Work instructions ::
1. In the editorial on B.C.'s redrawn electoral ridings, how many MLAs will the legislature have before and after the change?
2. Update the part of the editorial on B.C.'s redrawn ridings that opens with the words containing "The basic news" and closes with "number of people.", substituting "assembly" for every occurrence of "legislature".
3. Take the editorial on B.C.'s redrawn electoral ridings further, continuing from its last sentence.
START Excerpt to read
Thursday, August 16, 2007

New ridings painful for rural B.C., but fair

There’s going to be some pained shouts from the north and Interior, but B.C.’s Electoral Boundaries Commission has done a pretty good job of redrawing the map of ridings around the province.
The commission has set out two reworked sets of ridings, one for the current system and one for a new proportional representation electoral process.
The basic news is that the commission proposes creating five new ridings - four in the Lower Mainland and one in the Okanagan – to reflect the population growth there.
Instead of simply increasing the legislature by five seats, the commission recommended reducing the number of seats in rural B.C. by three.
The Caiboo-Thompson goes from five seats to four; the Kootenays from four to three; the north from eight to seven ridings.
The end result is that the legislature goes from 79 to 81 MLAs and urban areas get more political clout.
The three commissioners faced a tough task. Their principal mandate was to look at the province's changing population and come up with riding boundaries that would ensure that each MLA would represent about the same number of people.
END Excerpt to read
START Recorded information
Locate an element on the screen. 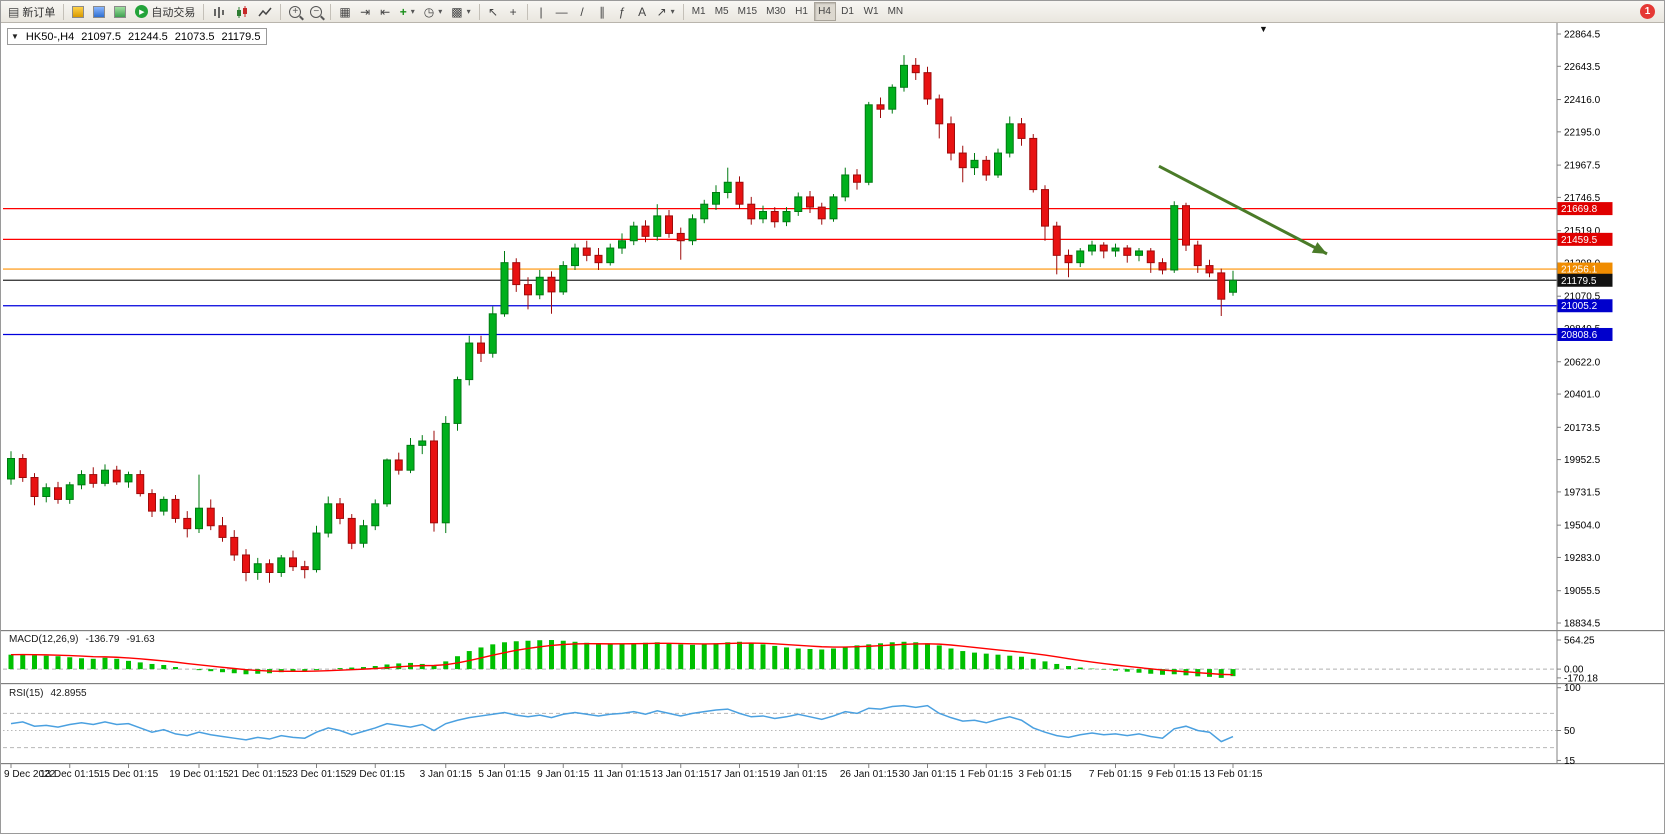  auto-trading-button: ▶ 自动交易 is located at coordinates (165, 12).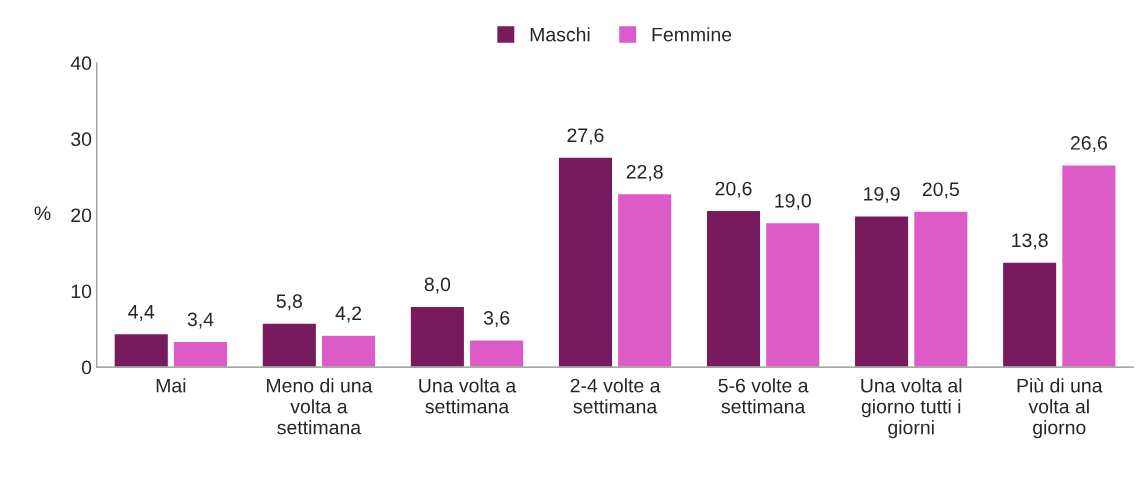 This screenshot has height=483, width=1139. What do you see at coordinates (438, 286) in the screenshot?
I see `data-label: 8,0` at bounding box center [438, 286].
END Recorded information
Answers for this exercise ::
1. The legislature goes from 79 to 81 MLAs.

2.
The basic news is that the commission proposes creating five new ridings - four in the Lower Mainland and one in the Okanagan – to reflect the population growth there.
Instead of simply increasing the assembly by five seats, the commission recommended reducing the number of seats in rural B.C. by three.
The Caiboo-Thompson goes from five seats to four; the Kootenays from four to three; the north from eight to seven ridings.
The end result is that the assembly goes from 79 to 81 MLAs and urban areas get more political clout.
The three commissioners faced a tough task. Their principal mandate was to look at the province's changing population and come up with riding boundaries that would ensure that each MLA would represent about the same number of people.

3.
Sounds easy. Figure out how many MLAs you want, divide that number into the total number of eligible voters and come up with ridings with have roughly that number of people, ones that make sense, where people share a set of interests.
But it's not that simple. Our system, no matter how it's tweaked, is messy. Right now, Lorne Mayencourt represents 75,000 people in Vancouver-Burrard; Gary Coons represents 28,000 people in Prince Rupert and in the North Coast riding. That hardly seems fair.
But Mayencourt's riding is nine square kilometres. In a day, he can cover every corner - walking. Coon's riding is 66,000 square kilometres. It can take three days to visit one community.
There's no real arguing against the commission's recommendations, based on the underlying assumption that ridings should all include roughly the same number of people. On that basis, the Lower Mainland should have 75 per cent of the seats.
And it all makes sense, when you're drawing lines on a map.
But for those regions seeing fewer MLAs, the result is discouraging. The candidates are a little less interested in your concerns. It's farther to drive to the constituency office for a meeting.
When a vote comes up in the legislature, there are fewer people knowledgeable about the local issues. (OK, that is a little idealistic. It often seems that MLAs spend more time promoting their party and leader than their constituents’ interests.)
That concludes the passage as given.